One lot of builders, very nice with potentially good news about speed of fabricating replacement windows, came on Saturday, one other lot come on Wednesday (one lot--phew!--cancelled). Piano tuner tomorrow. Cleaners and Vet on Wednesday. I fear further expense.

However, the car is spiffing except the second set of magic keys don't do their magic. So I'm still anticipating my pleasurable feeling of exerting power over a large white object from a distance. Been trying for ages with Biggle--maybe he needs magic keys.

muninnhuginn: (Default)

The Little Cat. It's getting a tad stir crazy, it is.

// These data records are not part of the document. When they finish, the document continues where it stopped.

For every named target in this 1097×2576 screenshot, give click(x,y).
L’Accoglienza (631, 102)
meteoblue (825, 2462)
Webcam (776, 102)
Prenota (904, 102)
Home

But it's purring. More importantly, after this morning's bad experience with a long claw caught in the bedclothes, it's allowed me to give it a pedicure and even permitted the claws on its baldy paw to be trimmed. This also gave me the chance to check how many stitches have been removed--and the answer is, only the one. Good cat.

Our joint fashion tip: the toy poodle shave is definitely best left to the toy poodle.

And there's progress, tho' too slow. We have no rubble out the front and salvaged bricks out the back. There is a partition roughly halfway across the living room (with a door giving access to the wreck at the front), which is keeping the noise down and the dirt out. There are down pipes from the gutters outside. The cleaners come on Wednesday. Which is when two lots of builders are coming to do quotes (the ones I already regard as my favourites are coming tomorrow and have already rung up asking preparatory questions), and when Little goes back to the vet for stitch removal.

Nice things: Looby Loo came home with a certificate for listening especially well; I've acquired a £5 Amazon voucher; I got my Michel Houellebecq on H P Lovecraft book today; and smelly stuff courtesy of BPAL and eBay: Pink Moon (may go to LL), Honey Moon (Mmmm, Bzzzz, spice?), and testers of Mata Hari (nice) and R'lyeh (neat). I'm wearing both Mata Hari and R'lyeh, which is more of a plot idea than a recommended scent combination.

Annoying things: builders (whom I don't want to get the contract for the rest of the work, tho' they clearly expect to); encountering the word "intercity" in one of the Bletchley in WWII sections of Cryptonomicon where it jarred as too modern a term (tho' I must check this out) for the setting. It's broken the magic, and I was enjoying the book greatly, and I'm not sure if I'll carry on. It took a good twelve months to make myself forgive Alastair Reynolds for the misuse of "crescendo" on the first page of whichever of his books it was I've read--Revelation Space?--and actually buy it. It was still necessary to take a deep breath and hold it through the first page before being able to enjoy the rest of the read.